■ **Goal of the exercise**
Look below for the line containing "You are a GUI"; from there, print each line exactly up to and including the line containing "This screenshot has width=1558, height=784.", and stop.
** Supplied records follows **
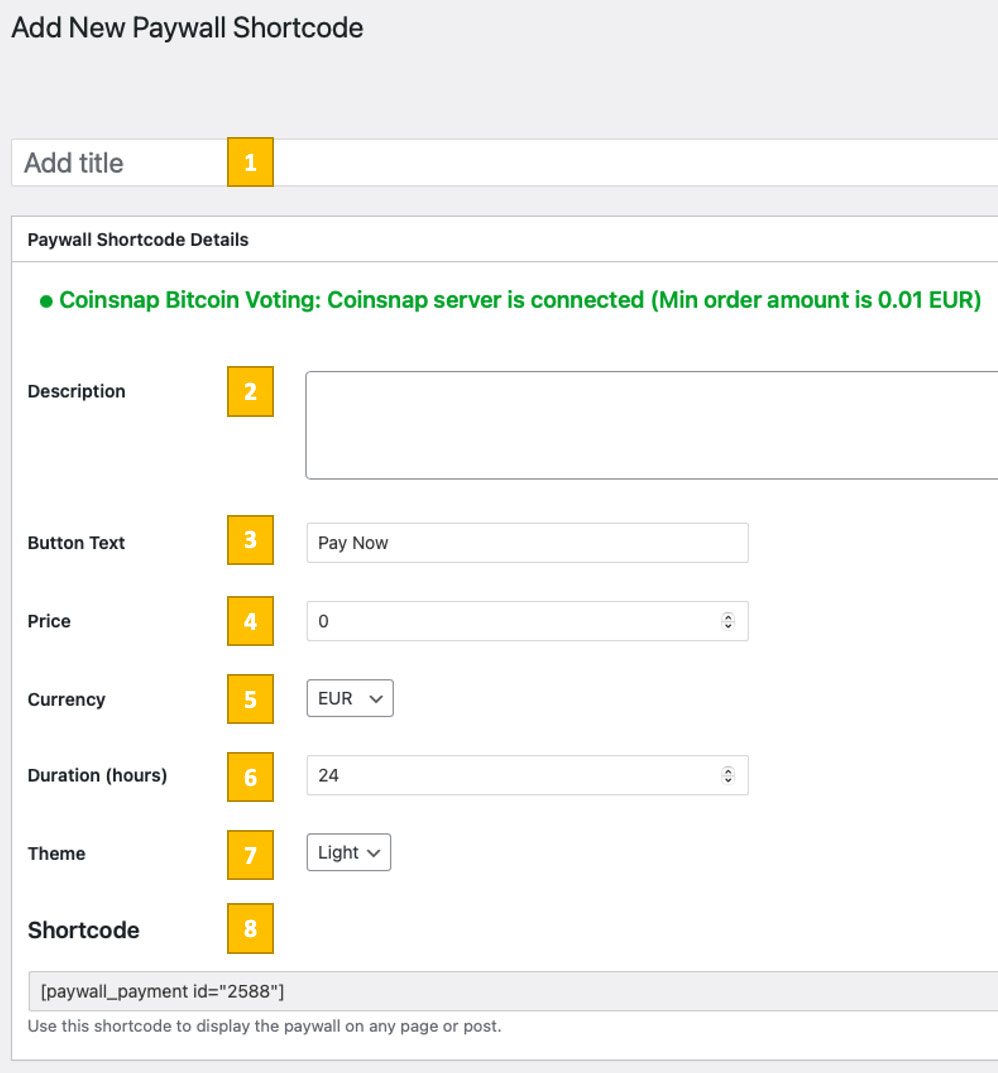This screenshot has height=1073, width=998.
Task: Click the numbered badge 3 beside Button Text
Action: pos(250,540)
** End of Supplied records **
** Supplied records follows **
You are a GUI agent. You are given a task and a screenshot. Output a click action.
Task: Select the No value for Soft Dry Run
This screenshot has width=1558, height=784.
** End of Supplied records **
** Supplied records follows **
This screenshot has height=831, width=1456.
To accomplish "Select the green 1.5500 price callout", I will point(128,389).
** End of Supplied records **
■ **Result**
You are a GUI agent. You are given a task and a screenshot. Output a click action.
Task: Select the No value for Soft Dry Run
This screenshot has width=1558, height=784.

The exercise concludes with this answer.